All the patients had hemoglobin A1c concentrations between 7.5% and 10.5% and fasting blood glucose concentrations of 6.7 mmol/L or more despite being on stable doses of oral antidiabetic agents.
Most patients in both groups remained on metformin (74% to 76%) and glimepiride (Amaryl, 93% to 94%) throughout the trial.
After 44 weeks of treatment, mean hemoglobin A1c decreased from 8.7% to 7.0% in the insulin glargine group and from 8.7% to 6.8% in the insulin lispro group (P<0.0001 for both).
The similar adjusted mean change between groups met criteria for noninferiority in both the per protocol and intent-to-treat analyses (0.137% difference, 95% CI -0.022 to 0.297, P=0.0908).
Despite the debate about whether fasting or postprandial blood glucose concentrations have a greater effect on hemoglobin A1c, the researchers said, "our data suggest that the reduction of hemoglobin A1c is more dependent on targeted insulin therapy per se rather than on a specific glucose profile."
As expected, though, insulin glargine reduced nocturnal blood glucose and morning fasting glucose better whereas postprandial glucose levels were better with insulin lispro.
More patients in the insulin lispro group than in the insulin glargine group reached hemoglobin A1c targets, including:
7% or less (69% versus 57%)
6.5% to 7% (30% versus 27%)
Less than 6.5% (38% versus 30%)
But more patients reached target fasting blood glucose concentrations of 5.5 mmol/L or less with insulin glargine than with insulin lispro by the end of the study (35% versus 5% in the intent-to-treat analysis, P<0.0001).
Insulin lispro better controlled postprandial blood glucose throughout the day (P<0.0001).

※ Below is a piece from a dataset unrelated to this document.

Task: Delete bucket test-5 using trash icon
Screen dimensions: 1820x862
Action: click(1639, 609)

Hypoglycemia events were substantially less common with insulin glargine than with insulin lispro (4.27 versus 19.46 per patient, P<0.0001), although severe events were not significantly different between groups.
Weight gain from baseline tended to be lower with insulin glargine (3.01 versus 3.54 kg, P=0.23).

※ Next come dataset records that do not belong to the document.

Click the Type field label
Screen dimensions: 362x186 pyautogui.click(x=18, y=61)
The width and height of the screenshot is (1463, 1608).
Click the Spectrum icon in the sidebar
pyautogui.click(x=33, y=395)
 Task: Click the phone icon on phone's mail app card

While patients in both groups reported a fairly high level of satisfaction with treatment, insulin glargine-treated patients had significantly greater increases in satisfaction than lispro-treated patients (P<0.0001).
Notably, satisfaction scores related to convenience of treatment worsened in the lispro group compared with baseline but improved in the glargine group.

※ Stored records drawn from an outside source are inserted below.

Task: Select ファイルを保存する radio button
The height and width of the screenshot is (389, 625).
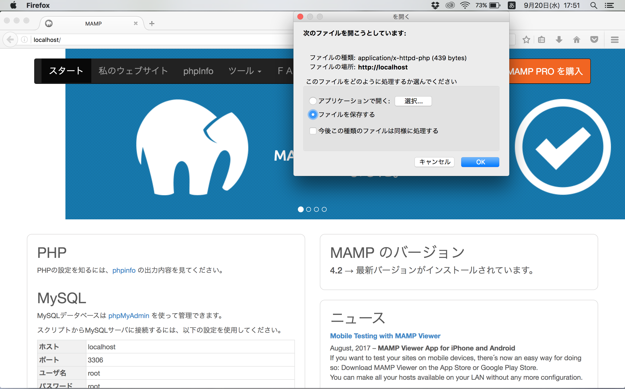Action: (x=313, y=114)
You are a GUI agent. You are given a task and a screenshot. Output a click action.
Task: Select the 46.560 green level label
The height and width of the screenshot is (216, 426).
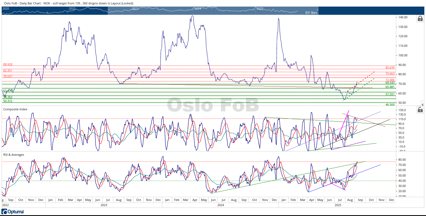click(390, 105)
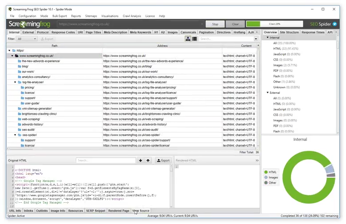Click the Export button for Original HTML

coord(163,160)
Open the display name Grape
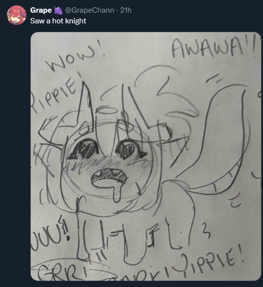The width and height of the screenshot is (263, 287). coord(41,10)
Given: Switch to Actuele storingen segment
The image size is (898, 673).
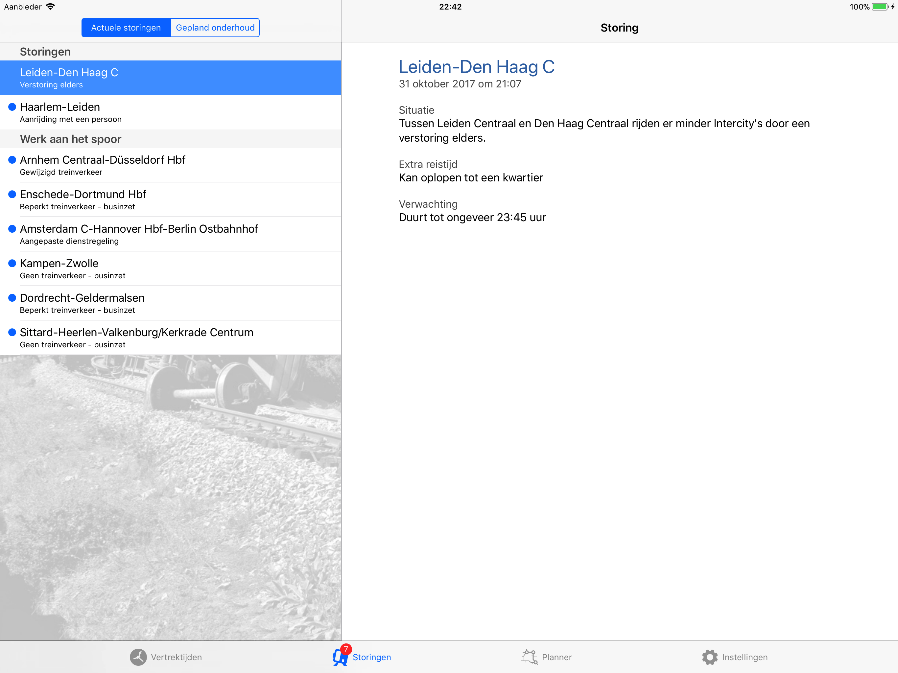Looking at the screenshot, I should (x=126, y=28).
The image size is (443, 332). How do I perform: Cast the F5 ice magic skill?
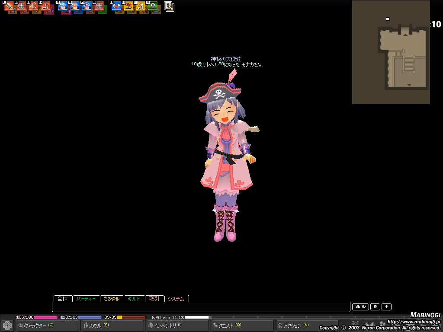click(x=63, y=6)
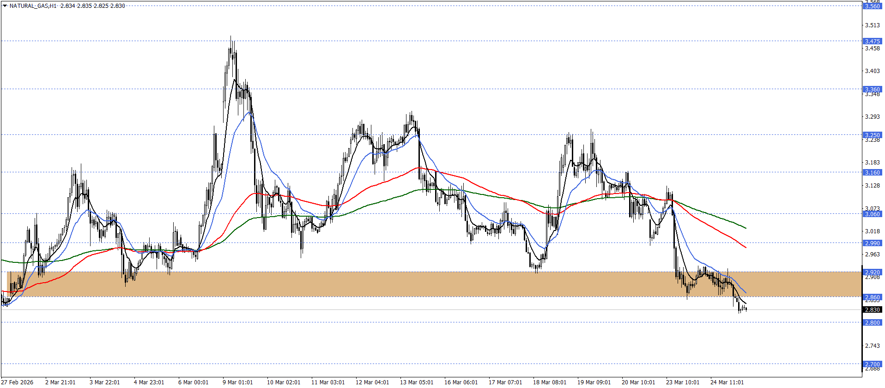This screenshot has width=885, height=388.
Task: Select the 3.360 level label on price axis
Action: (x=872, y=89)
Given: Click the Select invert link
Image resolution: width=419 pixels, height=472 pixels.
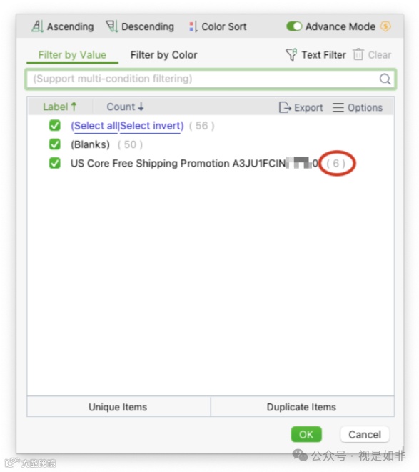Looking at the screenshot, I should (x=152, y=126).
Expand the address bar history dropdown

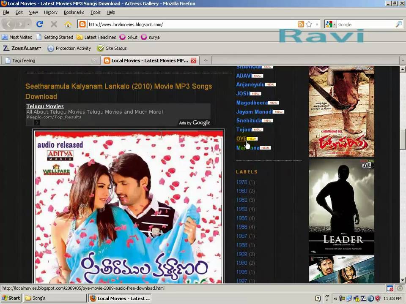(x=317, y=24)
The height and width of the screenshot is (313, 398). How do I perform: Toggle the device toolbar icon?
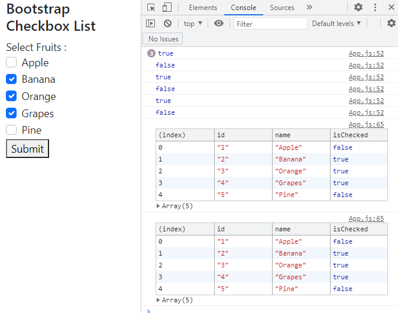(x=167, y=8)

These advantages for insulin glargine may help poorly controlled patients accept making a timely shift from oral agents alone to the addition of insulin, the researchers concluded.
The study was funded by sanofi-aventis, which makes insulin glargine.
Dr. Linn reported receiving an unrestricted research grant from sanofi-aventis. His co-authors reported conflicts of interest for sanofi-aventis, Bayer, Develogen, GlaxoSmithKline, Lilly, MSD, Novo Nordisk, Pfizer, Roche, and Novartis. One of the authors reported holding a copyright for the diabetes treatment satisfaction questionnaire and being director of Health
Psychology Research that licenses questionnaires to pharmaceutical companies.
Dr. Kudva reported receiving funding for a research trial from sanofi-aventis. Dr. Montori declared no conflicts of interest.
Primary source: The LancetSource reference:Bretzel RG, et al "Once-daily basal insulin glargine versus thrice-daily prandial insulin lispro in people with type 2 diabetes on oral hypoglycemia agents (APOLLO): An open randomized controlled trial" Lancet 2008; 371: 1073-84. Additional source: The LancetSource reference: Kudva YC, Montori VM "Patient-centered treatments for type 2 diabetes" Lancet 2008; 371: 1047-48.